= ACTIVITY =
Using the listing below, set down exactly the lines starting at the line that contains "Task: Open portrait" and ending at the line that contains "The image size is (1609, 792).", both included, and no others.

= SOURCE INFORMATION =

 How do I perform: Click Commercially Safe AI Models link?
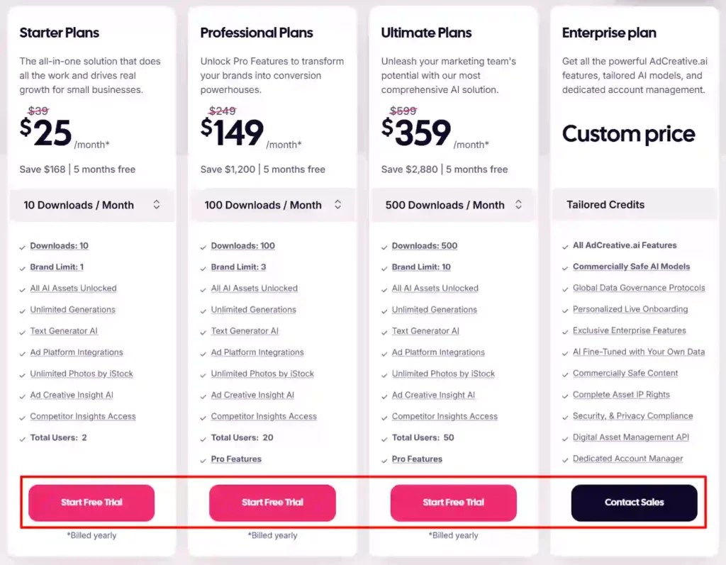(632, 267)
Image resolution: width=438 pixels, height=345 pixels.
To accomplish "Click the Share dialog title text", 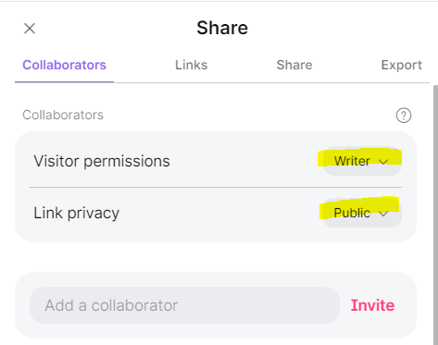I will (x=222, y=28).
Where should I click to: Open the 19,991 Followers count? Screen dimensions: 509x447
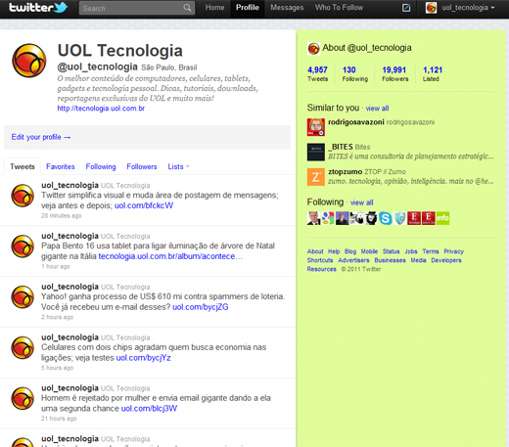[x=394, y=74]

--

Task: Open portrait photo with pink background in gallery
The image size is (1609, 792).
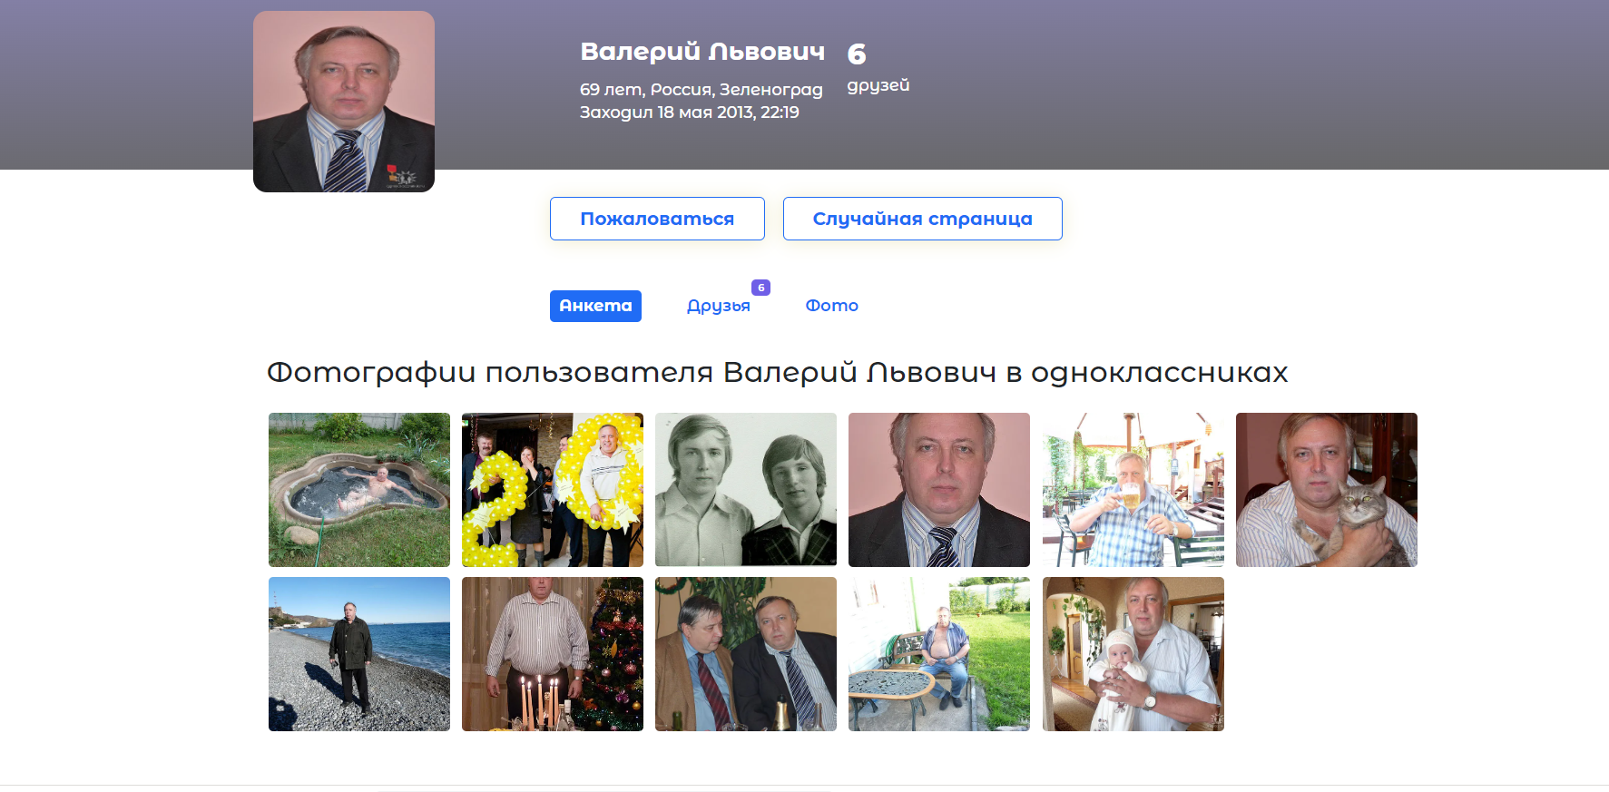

---

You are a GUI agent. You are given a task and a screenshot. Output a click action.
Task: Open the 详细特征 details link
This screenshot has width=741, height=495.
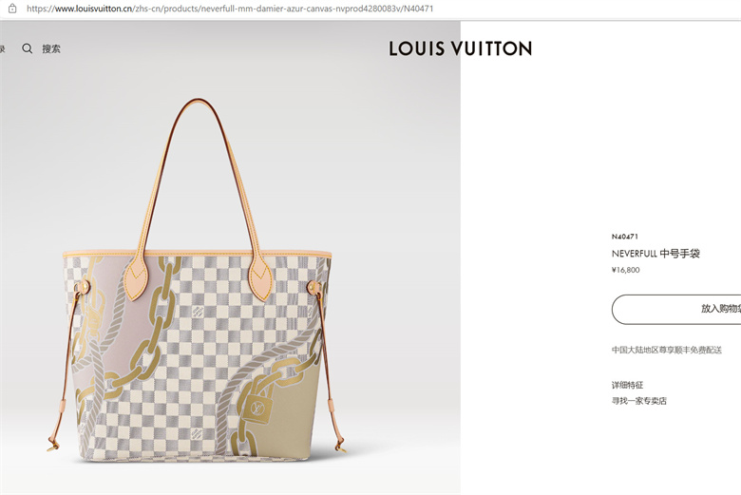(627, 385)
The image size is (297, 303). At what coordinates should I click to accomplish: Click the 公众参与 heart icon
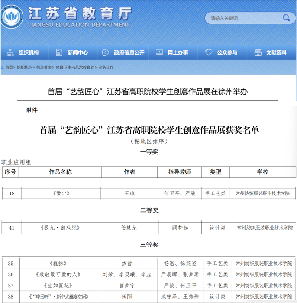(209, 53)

= TASK RESPONSE =
Task: Open portrait photo with pink background in gallery
The image size is (1609, 792).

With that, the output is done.